IWAC 2008: Call for Proposals

Call for Papers

Translating and Collaborating, Across Disciplinary, Educational and Geographic Borders

The very nature of WAC scholarship has led practitioners across disciplinary, educational and geographic borders. In doing the process of collaborating across these borders, we have learned as much as we have given: How has translating our work for those outside our field helped us reconceptualize WAC's mission, theories, pedagogy?  How has our presence in an institution, school system or country effected a cross-translation, a hybrid, an evolution of each? How does our movement across disciplinary and geographical spaces translate into effective pedagogies that prepare future generations—and how do we know they are effective?

This year's conference will focus on how working with other disciplines has influenced our theories of composing and communicating; how communicating across local (e.g. K-16), national  and international borders is changing our definitions of writing as well as our teaching and collaborative practices; how we translate what we do so that students, academic staff, administration, and those outside our institutions support the scholarship and curricular reform we promote. We invite proposals that investigate how our border crossings have affected the shape of our field, our institutions and our global WAC conversations. For example,  participants might explore

  • How multiple forms of communication make up a discipline, particularly those that may not often be discussed (e.g., the genre and eventually employment of field notes within a discipline): How are these communicated to students? How do they shape (a) discipline(s) and our work with faculty? How does all of this compare across borders or educational levels? What are the implications of this cross-comparison?
  • How do current technologies change, foster or pose challenges to writing and learning in the disciplines?  How does technology complicate our WAC practices (e.g., issues of plagiarism, technological equity through pedagogy)? How might technology open or complicate disciplinary research collaborations across educational or geographical borders?
  • How have new knowledge and/or technology changed our evaluation of writing in and across disciplines? What practices of assessment differ across disciplines and/or across educational or geographic borders? How does that affect how we teach our students to communicate to audiences within (and outside of) disciplines?
  • What new forms of faculty development have proven successful and how are we measuring their success? How do our cultural ideas about learning and education contain or foster particular practices and programs and what have we learned from others about improving each? How do we translate what we do; ;what forms do we use to successfully communicate our work to others (e.g., text, report forms, images, graphs); what constitutes the rhetoric that speaks to academic staff and administration?
  • What applications of language theories successfully translate across disciplinary, educational or geographic borders,? How can these "crossings" promote teaching and learning and/or build mutual partnerships that help our students understand and respect the international conversations in which they will engage?

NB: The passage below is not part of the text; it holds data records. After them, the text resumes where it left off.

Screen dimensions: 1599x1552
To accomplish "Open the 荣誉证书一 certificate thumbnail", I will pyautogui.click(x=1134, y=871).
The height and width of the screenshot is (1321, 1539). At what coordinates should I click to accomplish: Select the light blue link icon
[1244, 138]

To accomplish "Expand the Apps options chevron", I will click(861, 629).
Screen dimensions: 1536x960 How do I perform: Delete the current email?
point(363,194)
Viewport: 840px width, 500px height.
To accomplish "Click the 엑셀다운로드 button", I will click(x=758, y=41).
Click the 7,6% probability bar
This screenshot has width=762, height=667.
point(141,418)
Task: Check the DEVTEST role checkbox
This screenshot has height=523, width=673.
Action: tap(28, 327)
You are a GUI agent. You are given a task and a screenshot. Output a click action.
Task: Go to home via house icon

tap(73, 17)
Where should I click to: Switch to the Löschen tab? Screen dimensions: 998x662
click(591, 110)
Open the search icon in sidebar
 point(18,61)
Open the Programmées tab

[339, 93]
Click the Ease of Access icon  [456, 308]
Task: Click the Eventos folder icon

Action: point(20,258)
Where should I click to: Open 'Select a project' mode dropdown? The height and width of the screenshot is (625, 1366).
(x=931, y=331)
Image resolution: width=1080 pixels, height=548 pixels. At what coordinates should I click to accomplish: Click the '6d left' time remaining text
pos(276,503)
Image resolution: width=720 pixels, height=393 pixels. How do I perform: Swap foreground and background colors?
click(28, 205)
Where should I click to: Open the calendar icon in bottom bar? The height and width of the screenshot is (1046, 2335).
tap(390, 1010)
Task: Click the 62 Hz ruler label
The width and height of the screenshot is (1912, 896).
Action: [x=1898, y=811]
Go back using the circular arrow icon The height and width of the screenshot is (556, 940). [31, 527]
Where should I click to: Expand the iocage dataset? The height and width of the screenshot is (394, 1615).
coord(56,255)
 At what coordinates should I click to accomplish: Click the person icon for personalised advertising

These questions and areas are meant to stimulate ideas for proposals not prevent other questions from shaping proposals.

We strongly encourage participants to propose thoughtful sessions or individual presentations that demonstrate or would be interactive, and that allow for questions. We suggest innovative and experiential presentations: for example, participants may want to "teach" a class during their session, recreating for participants a mock student or faculty experience. We encourage participants to submit a poster,  inviting participation by scientist, engineers and others who excel in and can teach us about this form of presentation. We invite forum sessions: collaboratively-run sessions during which participants and leaders explore a similar problem and work on solutions together.

IWACC 08 Call For Papers Download (PDF)

Proposal deadline is Friday, September 28, 2007.

Email proposals maximum length of one page (250 words) as an MS Word attachment to George Schorn at gsschorn@mail.utexas.edu. Please include in your email, your full name, institutional affiliation, contact information, and whether you are proposing a single submission, panel, or round table.

Also please use " IWAC 2008 Proposal" in your subject line.